High-quality relationships among healthcare professionals are crucial for organizational resilience. They enable efficient information flow, quick decision-making, adjusting workflows and (re)distributing resources - crucial activities for timely and flexible adaptation while maintaining functional stability to continuously provide high-quality care. However, there is a lack of consensus regarding the characteristics of such resilience-enabling intra-organizational relationships. This article aims to provide conceptual clarity regarding the key characteristics of high-quality, resilience-enabling relationships within healthcare organizations.
A scoping literature review was conducted in January of 2025, resulting in 30 literature contributions that provide insights regarding the research aim.
The literature review provides a broad overview of affective, cognitive, behavioral and structural relationship characteristics that are related to organizational resilience according to the findings of interdisciplinary research. Based on this overview, a four-dimensional theoretical model is derived and proposed to provide conceptual clarity.

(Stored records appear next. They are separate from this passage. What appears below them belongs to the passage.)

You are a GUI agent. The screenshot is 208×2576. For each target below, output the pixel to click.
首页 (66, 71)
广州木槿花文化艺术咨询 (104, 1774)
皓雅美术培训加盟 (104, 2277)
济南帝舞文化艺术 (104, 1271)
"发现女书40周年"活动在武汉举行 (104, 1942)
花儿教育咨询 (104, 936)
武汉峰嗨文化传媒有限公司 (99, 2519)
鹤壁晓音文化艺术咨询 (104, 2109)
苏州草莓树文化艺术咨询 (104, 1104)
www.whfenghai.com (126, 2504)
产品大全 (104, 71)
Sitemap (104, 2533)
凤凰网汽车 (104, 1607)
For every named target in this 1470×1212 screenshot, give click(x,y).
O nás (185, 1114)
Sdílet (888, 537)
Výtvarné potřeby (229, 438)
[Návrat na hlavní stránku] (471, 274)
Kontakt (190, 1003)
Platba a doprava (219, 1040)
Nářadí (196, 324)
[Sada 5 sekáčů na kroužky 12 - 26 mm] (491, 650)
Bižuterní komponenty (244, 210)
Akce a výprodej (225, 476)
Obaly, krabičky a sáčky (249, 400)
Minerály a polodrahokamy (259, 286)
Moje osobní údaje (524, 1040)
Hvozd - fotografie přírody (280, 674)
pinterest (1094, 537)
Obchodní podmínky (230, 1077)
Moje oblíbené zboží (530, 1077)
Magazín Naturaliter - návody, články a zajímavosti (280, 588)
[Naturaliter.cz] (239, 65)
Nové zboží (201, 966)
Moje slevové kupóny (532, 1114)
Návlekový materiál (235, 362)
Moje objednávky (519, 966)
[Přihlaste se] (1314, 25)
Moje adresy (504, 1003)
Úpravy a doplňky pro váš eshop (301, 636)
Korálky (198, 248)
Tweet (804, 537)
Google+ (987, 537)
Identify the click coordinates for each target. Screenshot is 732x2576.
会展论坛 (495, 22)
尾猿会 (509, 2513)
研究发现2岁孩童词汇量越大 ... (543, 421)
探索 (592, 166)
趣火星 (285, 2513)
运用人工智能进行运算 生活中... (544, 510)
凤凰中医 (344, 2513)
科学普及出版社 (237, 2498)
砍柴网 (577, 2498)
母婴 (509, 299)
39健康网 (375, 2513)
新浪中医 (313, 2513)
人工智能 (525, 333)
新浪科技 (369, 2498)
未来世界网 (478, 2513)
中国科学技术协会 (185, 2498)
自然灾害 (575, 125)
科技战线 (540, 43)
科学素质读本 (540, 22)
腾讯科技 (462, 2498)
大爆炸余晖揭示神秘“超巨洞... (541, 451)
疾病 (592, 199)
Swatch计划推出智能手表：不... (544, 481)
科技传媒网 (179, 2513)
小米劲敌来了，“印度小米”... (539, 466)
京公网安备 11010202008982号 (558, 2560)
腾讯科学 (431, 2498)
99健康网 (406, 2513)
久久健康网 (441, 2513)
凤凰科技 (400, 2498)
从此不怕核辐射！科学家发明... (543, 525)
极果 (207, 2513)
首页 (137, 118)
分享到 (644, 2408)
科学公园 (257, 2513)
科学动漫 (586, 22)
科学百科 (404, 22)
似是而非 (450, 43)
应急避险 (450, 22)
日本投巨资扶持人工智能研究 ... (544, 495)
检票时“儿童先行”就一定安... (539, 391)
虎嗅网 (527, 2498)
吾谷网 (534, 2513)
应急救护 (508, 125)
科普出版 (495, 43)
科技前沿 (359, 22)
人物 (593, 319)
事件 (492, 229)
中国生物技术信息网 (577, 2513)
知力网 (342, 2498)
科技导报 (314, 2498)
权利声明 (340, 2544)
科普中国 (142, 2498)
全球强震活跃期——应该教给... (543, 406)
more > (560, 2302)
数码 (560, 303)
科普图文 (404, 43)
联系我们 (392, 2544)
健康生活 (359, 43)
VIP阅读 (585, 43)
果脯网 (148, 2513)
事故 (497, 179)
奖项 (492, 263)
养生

The overview of affective, cognitive, behavioral and structural relationship characteristics enables healthcare organizations to systematically assess and shape relationship qualities that underpin resilient action. It highlights which exact relationship characteristics should be prioritized to sustain coordination, adaptability, resource and information flow, and stability in challenging situations.
Existing resilience literature lacks a consistent differentiated understanding of the concrete relationship qualities that promote organizational resilience, particularly in dynamic and complex environments like healthcare. This article fills this gap in resilience literature, finally proposing a conceptual model regarding characteristics of intra-organizational relationships that enable resilient action and thus create the basis for organizational resilience.